### Instructions
- 1) According to the diabetes article, why does Reinhard turn to coprolites to understand the high rates of diabetes? Answer in one to three sentences.
- 2) Answer these questions from the diabetes article:
(a) In some Native American populations, what share of adults has type 2 diabetes?
(b) In what decade did the idea linking this prevalence to ancient feast and famine first emerge?
(c) Where was the fossil feces in the new analysis found?

### Text
== Segment start ==
Washington: Native Americans have some of the highest rates of type 2 diabetes of any ethnic group and scientists have long speculated that their vulnerability to the disease may have roots in the evolutionary past.
It was believe that “thrifty” genes that helped ancient hunter-gatherers store fat for survival during famine may contribute to diabetes in modern times of plenty.
But a new analysis of fossil feces from an Arizona cave has suggested that the evolution of thrifty genes had little to do with famine and much more to do with the nature of the ancient feast.
The research showed that prehistoric hunter-gatherers in the Southwest lived on a diet remarkably high in fiber, low in fat, and consisting largely of foods with extremely low glycemic indices. That diet alone, the researchers said, could have been enough to fix fat-hoarding genes in place.
“What we’re saying is we don’t really need to look to feast or famine as a basis for thrifty genes,” said Karl Reinhard, an archaeologist at the University of Nebraska-Lincoln and one the study’s authors.
Native Americans have some of the highest rates of type 2 diabetes of any ethnic group. In some populations, up to half of adults suffer from the disease. The idea that this prevalence might be tied to ancient cycles of feast and famine first emerged in the 1960s and has been debated ever since.
“To understand the basis of these high rates of diabetes, one has to look at the best dietary data one can find. That comes from coprolites( the technical term for fossil dung),” Reinhard said.
“By looking at coprolites we’re seeing exactly what people ate,” he stated.
== Segment end ==
Data items:
== Segment start ==
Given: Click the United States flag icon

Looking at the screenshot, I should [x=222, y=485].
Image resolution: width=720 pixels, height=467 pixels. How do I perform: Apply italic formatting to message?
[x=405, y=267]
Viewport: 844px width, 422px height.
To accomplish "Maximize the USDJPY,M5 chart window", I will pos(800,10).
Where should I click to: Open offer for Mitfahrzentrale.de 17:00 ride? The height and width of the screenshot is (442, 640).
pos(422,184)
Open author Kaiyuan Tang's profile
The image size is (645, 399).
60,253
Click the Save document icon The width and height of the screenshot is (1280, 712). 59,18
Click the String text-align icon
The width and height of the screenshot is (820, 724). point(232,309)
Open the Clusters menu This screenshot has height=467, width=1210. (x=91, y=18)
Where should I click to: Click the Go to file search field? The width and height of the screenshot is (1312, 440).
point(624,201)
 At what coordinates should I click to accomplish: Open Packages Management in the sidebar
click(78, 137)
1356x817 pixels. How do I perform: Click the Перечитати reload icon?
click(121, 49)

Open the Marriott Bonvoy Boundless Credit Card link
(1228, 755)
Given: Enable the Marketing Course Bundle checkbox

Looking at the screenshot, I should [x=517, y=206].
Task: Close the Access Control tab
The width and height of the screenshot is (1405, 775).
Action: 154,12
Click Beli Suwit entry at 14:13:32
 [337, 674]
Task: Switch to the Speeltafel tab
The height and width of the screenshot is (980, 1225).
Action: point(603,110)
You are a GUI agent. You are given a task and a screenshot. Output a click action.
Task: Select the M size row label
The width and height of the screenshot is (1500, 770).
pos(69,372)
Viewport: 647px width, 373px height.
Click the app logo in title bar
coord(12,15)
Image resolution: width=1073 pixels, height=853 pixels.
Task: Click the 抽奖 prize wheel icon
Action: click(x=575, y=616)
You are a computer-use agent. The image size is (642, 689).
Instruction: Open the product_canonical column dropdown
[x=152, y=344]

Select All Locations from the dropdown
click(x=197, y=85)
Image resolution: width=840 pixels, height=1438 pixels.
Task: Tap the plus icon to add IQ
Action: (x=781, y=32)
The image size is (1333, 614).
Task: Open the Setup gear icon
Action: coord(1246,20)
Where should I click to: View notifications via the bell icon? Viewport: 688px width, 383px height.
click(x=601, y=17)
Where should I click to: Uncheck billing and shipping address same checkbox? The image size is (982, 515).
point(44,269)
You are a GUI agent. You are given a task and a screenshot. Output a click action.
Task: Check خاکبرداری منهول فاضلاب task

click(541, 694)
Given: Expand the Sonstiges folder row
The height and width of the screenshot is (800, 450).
== Segment end ==
### Solutions to the tasks
- 1) Reinhard says that understanding the basis of these high diabetes rates requires the best dietary data available, and that data comes from coprolites. Coprolites show exactly what people ate.

- 2)
(a) Up to half.
(b) The 1960s.
(c) In an Arizona cave.